*** Text segment Section Begins ***

In contrast, N-Gram language models rely on the likelihood of sequences of words, such as word pairs (in the case of bigrams) or word triples (in the case of trigrams) and are therefore less restrictive. The use of stochastic N-Gram models has a long and successful history in the research community and is now more and more effecting commercial systems, as the market asks for more robust and flexible solutions.
- QUOTE: N-Gram language models are traditionally used in large vocabulary speech recognition systems to provide the recognizer with an a-priori likelihood P(W) of a given word sequence W. The N-Gram language model is usually derived from large training texts that share the same language characteristics as expected input. This information complements the acoustic model P(W|O) that models the articulatory features of the speakers. Together, these two components allow a system to compute the most likely input sequence W' = argmaxW P(W|O), where O is the input signal observations as W' = argmaxW P(O|W) P(W).
1996
- (Stanley et al., 1996) ⇒ Stanley F. Chen, and Joshua Goodman. (1996). “Empirical Study of Smoothing Techniques for Language Modeling". In: Proceedings of the 34th Annual Meeting of the ACL (ACL 1996).

*** Text segment Section Ends ***
*** Recorded data Section Begins ***

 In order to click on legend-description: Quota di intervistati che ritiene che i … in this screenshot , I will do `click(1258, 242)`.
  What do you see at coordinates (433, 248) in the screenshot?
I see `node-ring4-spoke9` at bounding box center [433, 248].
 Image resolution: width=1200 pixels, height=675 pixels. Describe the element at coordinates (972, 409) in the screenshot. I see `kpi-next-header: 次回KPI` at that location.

*** Recorded data Section Ends ***

• _Problems and tasks_:
a – According to the passage on N-Gram language models, from what is an N-Gram language model usually derived?
b – Render this sentence from the passage on N-Gram language models in French: "N-Gram language models are traditionally used in large vocabulary speech recognition systems to provide the recognizer with an a-priori likelihood P(W) of a given word sequence W."
c – Continue the passage on N-Gram language models from where it stops.

• _Answers by item number_:
a – It is usually derived from large training texts that share the same language characteristics as the expected input.

b – Les modèles de langage N-Gram sont traditionnellement utilisés dans les systèmes de reconnaissance vocale à grand vocabulaire afin de fournir au module de reconnaissance une probabilité a priori P(W) d'une séquence de mots donnée W.

c –
- QUOTE: We present an extensive empirical comparison of several smoothing techniques in the domain of language modeling, including those described by Jelinek and Mercer (1980), Katz (1987), and Church and Gale (1991). We investigate for the first time how factors such as training data size, corpus (e.g., Brown versus Wall Street Journal), and n-gram order (bigram versus trigram) affect the relative performance of these methods, which we measure through the cross-entropy of test data. In addition, we introduce two novel smoothing techniques, one a variation of Jelinek-Mercer smoothing and one a very simple linear interpolation technique, both of which outperform existing methods.
1992
- (Brown et al, 1992) ⇒ Peter F. Brown, Peter V. deSouza, Robert L. Mercer, Vincent J. Della Pietra, and Jenifer C. Lai. (1992). “Class-based N-gram Models of Natural Language.” In: Computational Linguistics, 18(4).
- ↑ For probabilistic models, normalizing means dividing by some total count so that the resulting probabilities fall legally between 0 and 1.